French retailer Carrefour has revealed it is having difficulty tracing the source of accounting issues at its operations in Brazil, which have led to the world's second-largest retailer to cut its profit target for 2010.

Speaking to analysts yesterday (30 November) after Carrefour admitted it would incur higher costs in Brazil than first thought, CEO Lars Olofsson said it was "hard to chase back [the] original accounting issues", which, he added had been accumulating for "possibly more than five years".

The company announced that following a series of audits, the company will record EUR550m in one-off charges from its Brazilian business, against the EUR180m previously estimated in mid-October when it first shaved its 2010 profit goal.

Carrefour CFO Pierre Bouchut said the EUR550m of charges included a EUR110m inventory write-down, EUR280m for provisions for potential labour and tax litigation, EUR35m in supplier rebates, EUR75m in asset depreciation, and EUR50m of other accounting adjustments, including supplier credit of EUR22m.

The issues in Brazil have been a central factor behind the retailer cutting its operating profit target by EUR130m to EUR3bn for 2010.

Olofsson said there has been a "malfunction in management" and the company is determined to get to the bottom of the causes, and has launched a forensic investigation into issues.

While Olofsson said he "[saw] no reason to extrapolate these issues to other markets". The company has put in place a new management team in Brazil as well as improving internal accountability globally to prevent such issues happening again.

Olofsson said Carrefour has strengthened its core global finance function and will implement a new set of ethics rules from May next year as well as setting up a series of new rules around growth while beefing up its internal audit team.

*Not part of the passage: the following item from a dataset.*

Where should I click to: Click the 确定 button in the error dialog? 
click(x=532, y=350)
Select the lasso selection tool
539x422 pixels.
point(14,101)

The issues in Brazil were not the only driver behind the lower forecast. Carrefour cited a EUR50m charge relating to its discontinued Thai operations and a persistently challenging trading environment in Europe.

On the issues plaguing its European operations, Carrefour attributed the fall to the adverse economic environment in Greece, Italy and Spain. Describing slow or even negative sales growth in these markets, Olofsson said "food prices are coming down in Spain due to deflation" and that supermarkets and discount stores were performing better than its hypermarkets. He added that Carrefour has been able to "more or less" maintain profitability in the country due to cost-cutting measures.

Olofsson also highlighted the intensifying competitive landscape in Spain, saying that competition has heated up since September. According to Kantar Worldpanel data, Carrefour has lost market share in Spain but Olofsson said the losses were down due to its competitors opening more space.

However, he added that when taken on a like-for-like basis using Nielsen data, Carrefour's market share in Spain had actually improved.

Shares in the company are down 6.8% at 15:22 CET to EUR32.47.